Troubleshoot Discovery Performance, Cancellation, and Timeout

Issue

On a discovery schedule there is a "Max run time" field. The discovery status will be cancelled once the "Max run time" is reached.

There are many reasons a discovery schedule could be cancelled or perform slower than expected. The following are some of the reasons a discovery schedule may end up cancelled:

Output probe "hangs" while being processed on the MID server
Output probe remains in ready state
Not enough MID server resources to process the ecc queue records in the desired time
Input remains in ready state

The time taken for a discovery schedule to complete should increase as the number of CIs discovered increases. If the number of CIs discovered in a discovery schedule increases, then it may be necessary to increase the max run time or the resources allocated to the discovery schedule, such as the number of MID server, MID server threads, and or MID server memory.

MID Server configuration

The documentation pages below can provide guidelines for increasing MID server resources and configuring threads and memory usage:

Release

All

Resolution

Slow Discovery

Show Discovery Timeline

The "Show Discovery Timeline" button will be helpful in reviewing the timeline for smaller discoveries. There is a default limit of 300 ecc_queue records. This limit can be controlled by glide.discovery.timeline.max_entries. It is best to keep this limit at 300 and only use this timeline for smaller discoveries troubleshooting.

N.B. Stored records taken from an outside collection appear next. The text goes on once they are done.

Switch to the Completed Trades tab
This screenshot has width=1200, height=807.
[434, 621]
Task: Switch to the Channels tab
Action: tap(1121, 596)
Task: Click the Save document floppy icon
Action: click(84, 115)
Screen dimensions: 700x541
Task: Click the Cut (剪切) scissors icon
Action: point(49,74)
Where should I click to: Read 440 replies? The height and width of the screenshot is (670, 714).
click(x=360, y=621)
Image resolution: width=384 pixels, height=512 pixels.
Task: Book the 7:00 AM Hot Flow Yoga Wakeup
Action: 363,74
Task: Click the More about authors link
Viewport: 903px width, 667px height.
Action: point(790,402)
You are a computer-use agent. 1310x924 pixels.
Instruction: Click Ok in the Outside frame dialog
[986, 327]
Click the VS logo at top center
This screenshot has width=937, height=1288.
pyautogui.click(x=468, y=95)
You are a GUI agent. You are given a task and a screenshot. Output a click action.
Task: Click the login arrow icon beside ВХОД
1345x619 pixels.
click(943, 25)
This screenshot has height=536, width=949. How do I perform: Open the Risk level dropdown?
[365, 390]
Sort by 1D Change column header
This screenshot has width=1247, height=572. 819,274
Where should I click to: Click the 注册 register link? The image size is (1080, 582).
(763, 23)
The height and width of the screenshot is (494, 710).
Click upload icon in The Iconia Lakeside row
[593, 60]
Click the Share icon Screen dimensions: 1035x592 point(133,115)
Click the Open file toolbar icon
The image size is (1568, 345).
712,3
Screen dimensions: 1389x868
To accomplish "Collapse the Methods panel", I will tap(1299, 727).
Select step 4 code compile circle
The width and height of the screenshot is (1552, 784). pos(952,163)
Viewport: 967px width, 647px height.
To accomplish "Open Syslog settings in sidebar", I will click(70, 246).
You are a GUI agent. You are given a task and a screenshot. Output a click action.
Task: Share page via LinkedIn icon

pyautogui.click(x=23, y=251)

Discovery performance metrics

Starting in Madrid, performance metrics are collected for individual probes, per build version, discovery status, and target IP address.

Individual
- Shows the probe and sensor processing time for each probe and sensor
- Logged when an input is processed by the SensorProcessor and controlled by property "glide.discovery.perf.metrics.enable_collection" with values (true/false)
- To view the Discover Performance Metrics either

- - Navigate to "Discovery > Discovery Performance Metrics > Probe/Sensor (Individual)"
  - Add related list "Probe and Sensor Metrics (Individual)" in the "Discovery Status" form
- Individual metrics are logged only for probes which the input was returned and processed
- The metrics can be filtered by discovery status and then ordered by "Probe processing time" or "Sensor processing time" to find the longest running ones. As an example:

Discovery Performance Metrics

Build
- Shows probe metrics per build version
- Collected daily via scheduled job "Aggregate Discovery Probe And Sensor Metrics By Build" and controlled by property "glide.discovery.perf.metrics.rollup_by_build" with values (true/false)
Discovery Status
- Shows probe metrics pre status
- Collected via a script action when a discovery completes and controlled by property "glide.discovery.perf.metrics.rollup_by_status" with values (true/false)
Target IP address
- Shows the aggregated time of a probe per target IP address
- Collected via a script action when a discovery completes and controlled by property "glide.discovery.perf.metrics.rollup_by_target" with values (true/false)
- Note: Metric by Target is not logged for devices which did not complete a discovery. Therefore, the metrics may be useful in analyzing the discovery to determine what devices and device types are taking the longest, but not as useful in determining what device caused a discovery to be cancelled, because the device which caused discovery to cross the max run time threshold did not complete and thus performance information is not collected on it.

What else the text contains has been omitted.